The Bank of England's May inflation report contains two similar messages to its previous report. They think that:1) Inflation is going to be higher, and2) Growth is going to be lower.
In other words, the Bank is still in a bind.
Despite forecasts indicating that inflation will remain high in 2011, potentially hitting 5%, the weak growth figures have meant that market expectations for when the Bank will finally take the plunge and raise rates have pushed out further.
The MPC must have hoped that the economic recovery would have gained more momentum by now. With fiscal austerity only just beginning to bite, the committee will be wary of rate rises that could further dampen growth in 2011. Growth is expected to come from investment and exports, so today's trade figures will not have provided any comfort. There are other risks too. The debt crisis in the Eurozone remains unresolved, and supply chain disruptions as a result of the earthquake in Japan could hit output in the coming quarter.
As for inflation, it is still well above target. One of the main contributors to inflation has been the rapid rise in costs associated with oil and commodities, some of which is still to hit gas and electricity bills. While last week's dramatic price falls will have provided some respite for the MPC, it is a little too early to tell if these will be maintained.
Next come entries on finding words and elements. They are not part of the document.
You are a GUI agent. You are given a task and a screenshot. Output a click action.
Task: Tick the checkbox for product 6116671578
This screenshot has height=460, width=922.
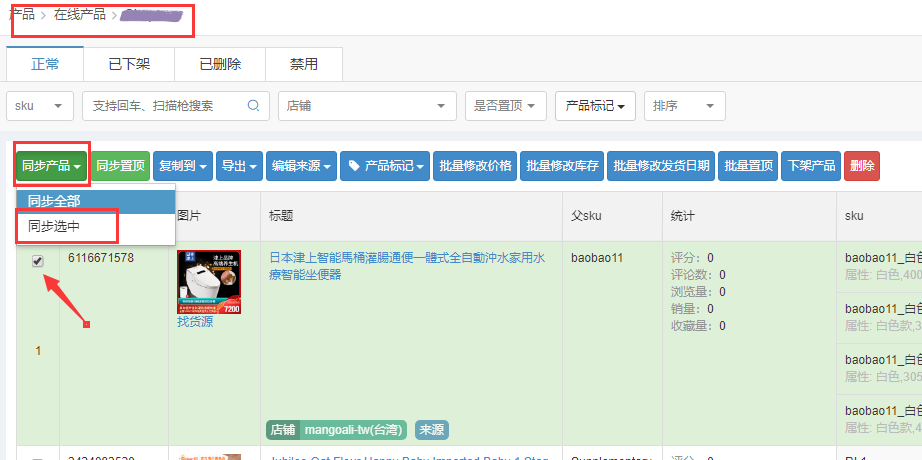pyautogui.click(x=38, y=261)
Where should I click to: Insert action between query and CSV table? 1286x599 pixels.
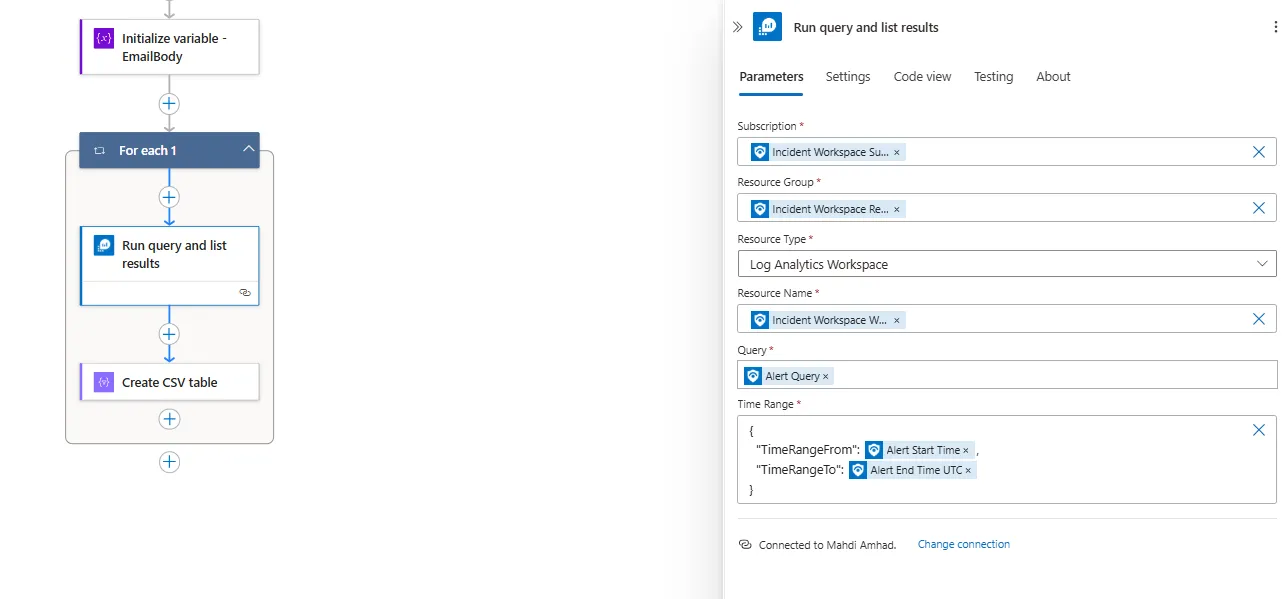(x=169, y=334)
Other upside risks to inflation remain, and may become more pertinent. A survey released on Monday suggested that the general public's inflation expectations had reached a 29-month high in April. What is more, consumer surveys continue to show that households are feeling squeezed. Andrew Sentence – in one of his last speeches as a member of the MPC– made the comment that it may only be a matter of time before the Bank's continued accommodation of inflation hurts its credibility and leads to higher wage and price setting.
He said “It may be that indicators of an upward drift in inflation expectations are only flashing amber at present. But if the MPC waits until they are flashing red, and if other pressures continue to push up UK inflation in the meantime, the Committee could face a very difficult situation later this year or next.”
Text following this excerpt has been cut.